EXERCISE REQUIREMENTS — Which lines in the records below contain the string "entering"? Extract each one in full.

= = = = =

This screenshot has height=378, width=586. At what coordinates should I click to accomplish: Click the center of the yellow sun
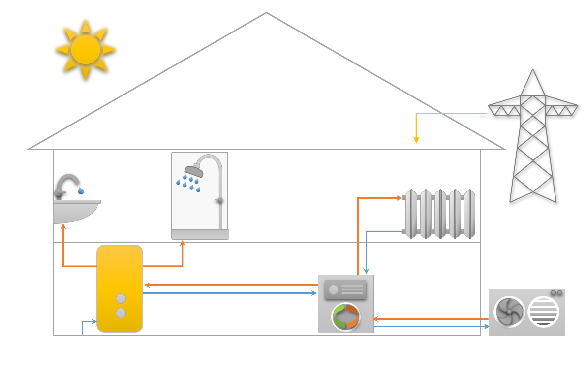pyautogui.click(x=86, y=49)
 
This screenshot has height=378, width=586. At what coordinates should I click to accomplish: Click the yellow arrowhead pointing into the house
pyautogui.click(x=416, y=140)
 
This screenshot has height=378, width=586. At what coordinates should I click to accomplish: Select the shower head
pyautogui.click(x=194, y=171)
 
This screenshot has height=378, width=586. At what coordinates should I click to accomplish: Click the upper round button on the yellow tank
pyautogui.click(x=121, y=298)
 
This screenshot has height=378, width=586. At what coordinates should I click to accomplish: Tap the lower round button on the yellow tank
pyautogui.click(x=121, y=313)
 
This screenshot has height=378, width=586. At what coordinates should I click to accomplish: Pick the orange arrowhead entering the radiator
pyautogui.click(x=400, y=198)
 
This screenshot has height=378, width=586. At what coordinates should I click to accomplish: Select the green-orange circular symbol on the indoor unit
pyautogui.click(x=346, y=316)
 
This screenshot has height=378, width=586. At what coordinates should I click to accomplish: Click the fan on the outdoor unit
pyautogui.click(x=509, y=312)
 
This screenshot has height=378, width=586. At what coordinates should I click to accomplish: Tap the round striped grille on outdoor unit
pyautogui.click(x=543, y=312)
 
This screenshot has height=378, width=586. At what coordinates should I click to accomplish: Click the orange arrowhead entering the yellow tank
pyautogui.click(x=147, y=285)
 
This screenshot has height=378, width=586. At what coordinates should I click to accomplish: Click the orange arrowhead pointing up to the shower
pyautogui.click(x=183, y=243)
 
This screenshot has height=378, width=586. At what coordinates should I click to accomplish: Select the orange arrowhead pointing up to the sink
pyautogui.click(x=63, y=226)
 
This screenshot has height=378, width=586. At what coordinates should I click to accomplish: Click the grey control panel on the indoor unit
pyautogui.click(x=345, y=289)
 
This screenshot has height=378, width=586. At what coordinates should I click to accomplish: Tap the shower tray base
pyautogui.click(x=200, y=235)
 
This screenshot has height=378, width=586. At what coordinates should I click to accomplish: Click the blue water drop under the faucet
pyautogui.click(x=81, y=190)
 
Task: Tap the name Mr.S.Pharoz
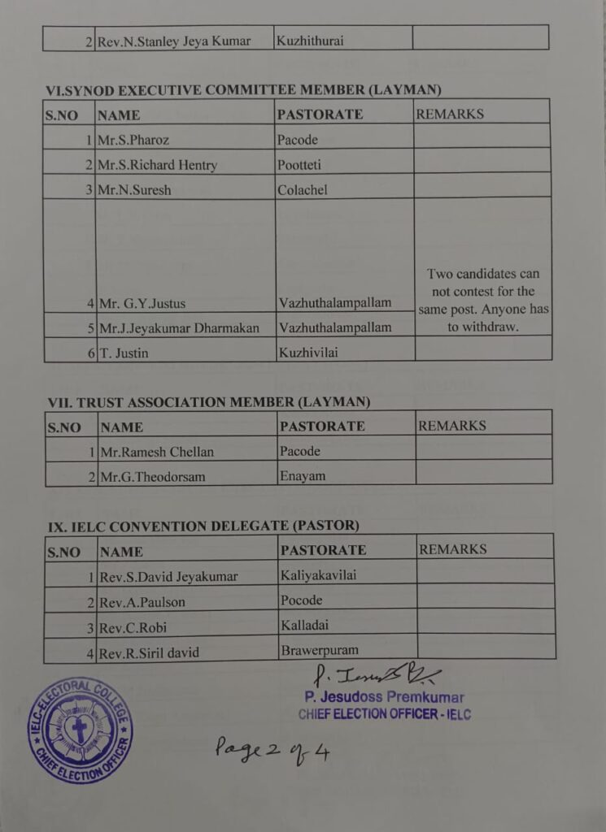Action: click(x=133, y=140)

= = = = =

SOLUTION TO THE EXERCISE —
This screenshot has height=378, width=586. At what coordinates should I click to accomplish: Pick the orange arrowhead entering the radiator
This screenshot has height=378, width=586. At what coordinates should I click to accomplish: Click the orange arrowhead entering the yellow tank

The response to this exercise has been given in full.